How aging harms the body’s response to raging infections

Staphylococcus aureus Bacteria (artificially colored) were injected into mice to cause a serious condition called sepsis.Credit: Science Source/SPL

Genes that protect the body from infection during youth can be harmful in old age, a study shows1 In mice. The findings suggest that aging reduces immunity in unexpected ways, and not just by weakening the immune response.

The presence of a specific heart gene helped mice survive malignant infections, but only if the mice were young, the study authors reported. As for elderly mice, this gene led to an increased risk of death.

“In one case, this drug is protective,” says Andrew Wang, an immunologist at Yale University in New Haven, Connecticut, who was not involved in the research. “In another case, it actually leads to death.” The study shows that “the mechanisms that protect organs can vary greatly.”

These findings were published on how age affects the body’s ability to withstand invasion from pathogens nature The discovery, which will be made on January 14, could be a step toward developing treatments for diseases characterized by widespread immune dysfunction that wreaks havoc on the body, researchers say.

Withstand attack and defense

Surviving an infection requires your immune system to fight off harmful invaders. But it also requires the body to avoid damage from pathogens and overactive immune cells.

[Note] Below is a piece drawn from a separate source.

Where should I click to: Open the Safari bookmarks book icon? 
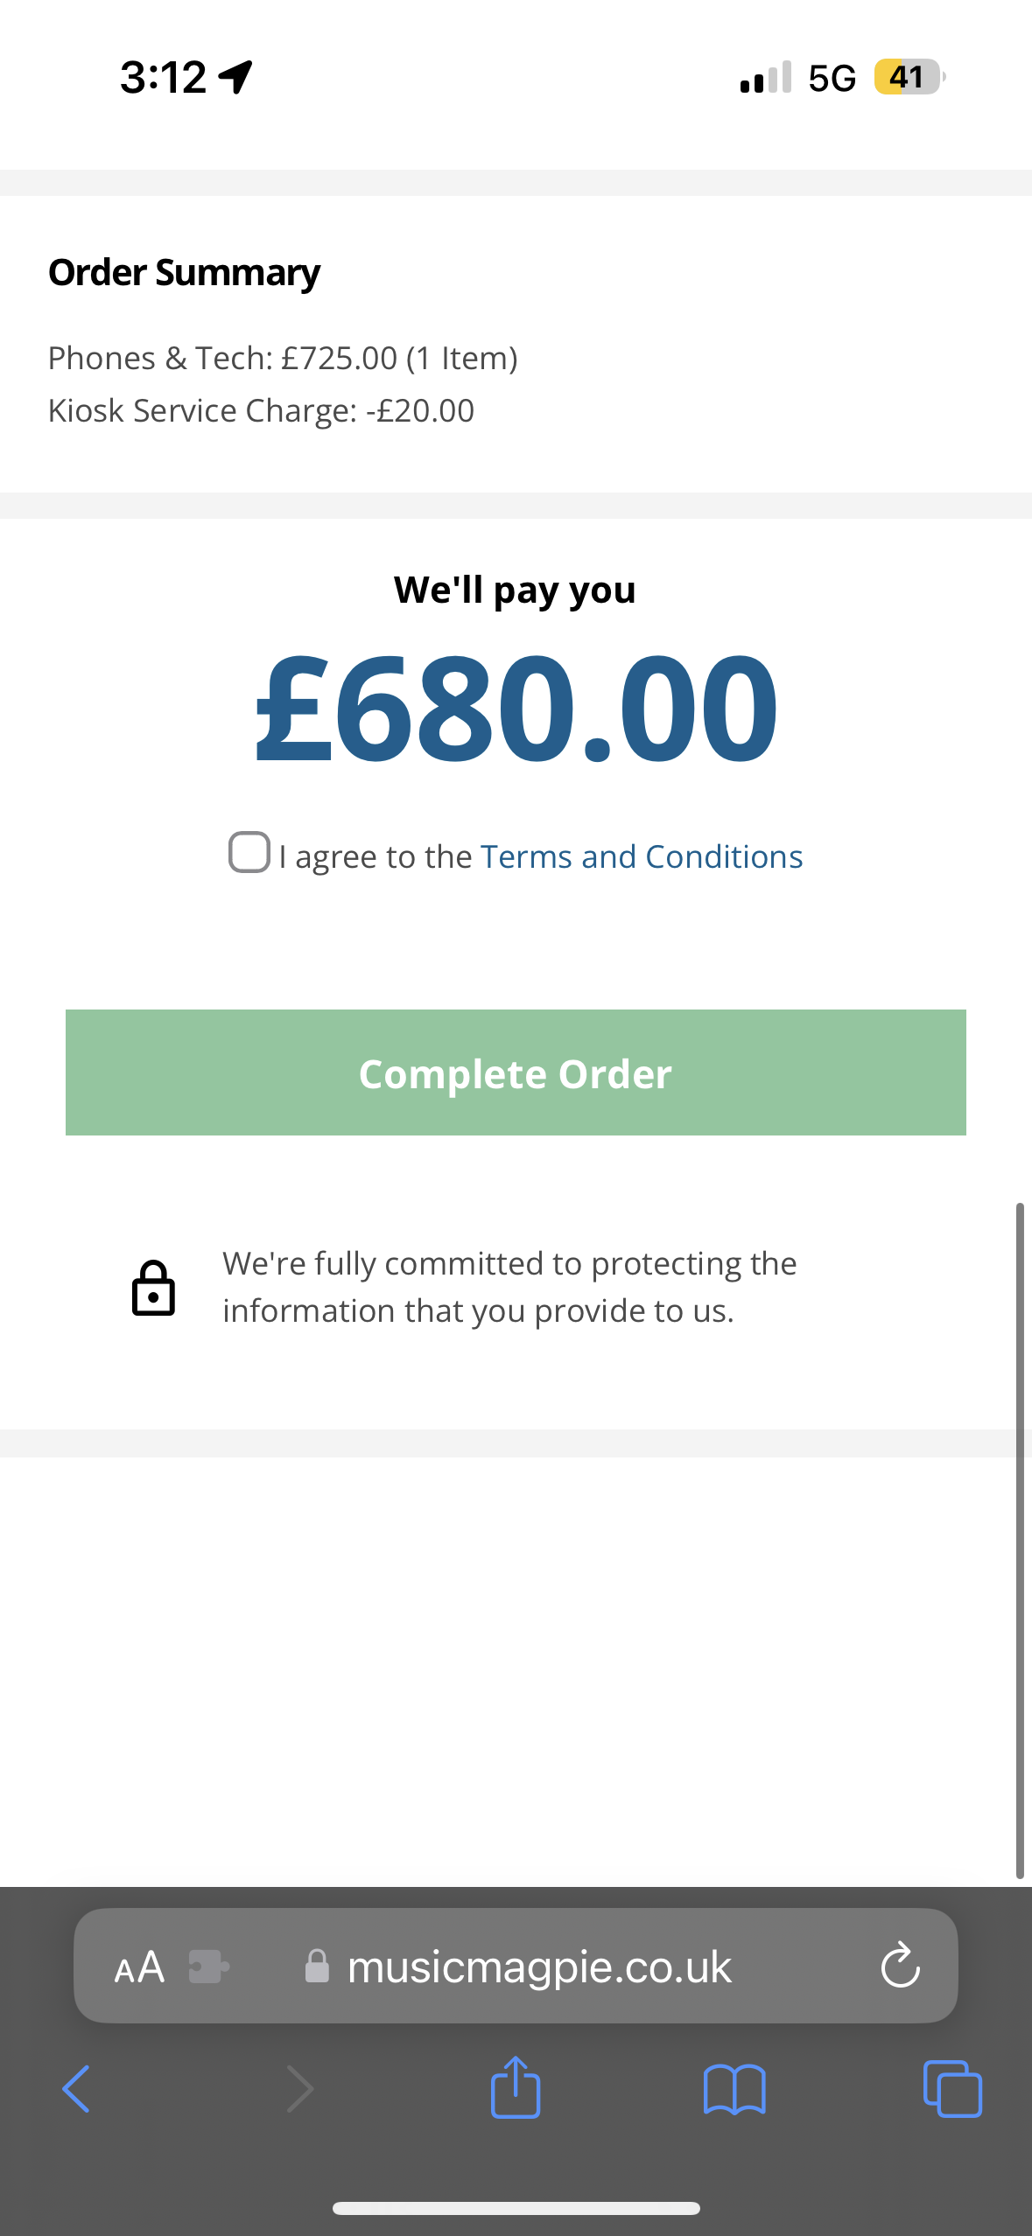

Young people often endure infections and immune defenses that their bodies launch to kill infectious organisms. “But as you get older, your ability to do this diminishes,” says Manu Shankar Hari, an immunologist at the University of Edinburgh in the United Kingdom.

To understand why this tolerance declines over the animal’s life, Janelle Ayres — co-author of the mouse study and an immunologist at the Salk Institute for Biological Studies in San Diego, California — and her colleagues studied a life-threatening condition called sepsis, which occurs when the immune system overreacts to an infection. The resulting immune storm causes organ damage and sometimes death. There are no targeted treatments beyond general antibiotics.

The researchers injected mice with large doses of bacteria, which led to sepsis in many of the animals. One group included young mice (equivalent to 20-30 years of age in humans); The mice in the other group were older (equivalent to 56-69 years in humans).